Using the line that contains "Instruction: Click the 5047 scale value label" as the start, restate each line word for word through the final line of the material below, and return only those.
SOURCE INFORMATION below:
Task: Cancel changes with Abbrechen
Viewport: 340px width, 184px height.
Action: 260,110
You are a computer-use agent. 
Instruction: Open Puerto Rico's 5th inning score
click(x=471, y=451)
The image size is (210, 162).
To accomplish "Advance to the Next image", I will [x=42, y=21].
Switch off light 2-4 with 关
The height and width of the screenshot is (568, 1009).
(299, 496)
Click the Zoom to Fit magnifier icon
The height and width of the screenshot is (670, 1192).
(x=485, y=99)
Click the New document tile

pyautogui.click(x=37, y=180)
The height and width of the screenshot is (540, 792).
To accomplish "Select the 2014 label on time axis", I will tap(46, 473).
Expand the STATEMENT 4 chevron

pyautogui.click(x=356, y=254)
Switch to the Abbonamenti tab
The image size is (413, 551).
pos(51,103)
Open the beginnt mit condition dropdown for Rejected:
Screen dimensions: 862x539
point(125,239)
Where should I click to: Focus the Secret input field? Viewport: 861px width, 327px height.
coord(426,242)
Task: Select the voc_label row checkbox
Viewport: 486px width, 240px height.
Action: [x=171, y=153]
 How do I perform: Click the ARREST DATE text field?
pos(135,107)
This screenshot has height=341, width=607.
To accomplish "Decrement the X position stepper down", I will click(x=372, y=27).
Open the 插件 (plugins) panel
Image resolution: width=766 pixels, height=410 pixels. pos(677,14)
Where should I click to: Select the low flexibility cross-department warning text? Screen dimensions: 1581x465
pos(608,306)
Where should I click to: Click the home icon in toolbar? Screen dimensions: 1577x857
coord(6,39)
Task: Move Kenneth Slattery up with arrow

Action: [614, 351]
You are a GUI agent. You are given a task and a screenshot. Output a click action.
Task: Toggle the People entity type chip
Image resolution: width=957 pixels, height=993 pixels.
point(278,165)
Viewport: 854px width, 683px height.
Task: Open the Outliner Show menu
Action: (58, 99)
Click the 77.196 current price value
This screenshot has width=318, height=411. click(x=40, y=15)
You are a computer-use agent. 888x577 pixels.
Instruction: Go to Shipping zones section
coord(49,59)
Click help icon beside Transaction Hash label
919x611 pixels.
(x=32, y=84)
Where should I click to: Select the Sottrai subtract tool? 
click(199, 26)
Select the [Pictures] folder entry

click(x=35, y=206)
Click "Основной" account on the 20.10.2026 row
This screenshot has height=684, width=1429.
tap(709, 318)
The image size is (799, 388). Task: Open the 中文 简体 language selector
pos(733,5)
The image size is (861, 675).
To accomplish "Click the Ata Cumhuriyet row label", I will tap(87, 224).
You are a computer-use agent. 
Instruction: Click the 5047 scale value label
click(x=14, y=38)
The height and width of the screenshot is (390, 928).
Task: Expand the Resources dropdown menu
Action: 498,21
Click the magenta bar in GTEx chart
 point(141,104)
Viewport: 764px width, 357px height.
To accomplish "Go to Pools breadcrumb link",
End of SOURCE INFORMATION.
COMPLETED TASK:
Instruction: Click the 5047 scale value label
click(x=14, y=38)
The height and width of the screenshot is (390, 928).
Task: Expand the Resources dropdown menu
Action: 498,21
Click the magenta bar in GTEx chart
 point(141,104)
Viewport: 764px width, 357px height.
To accomplish "Go to Pools breadcrumb link",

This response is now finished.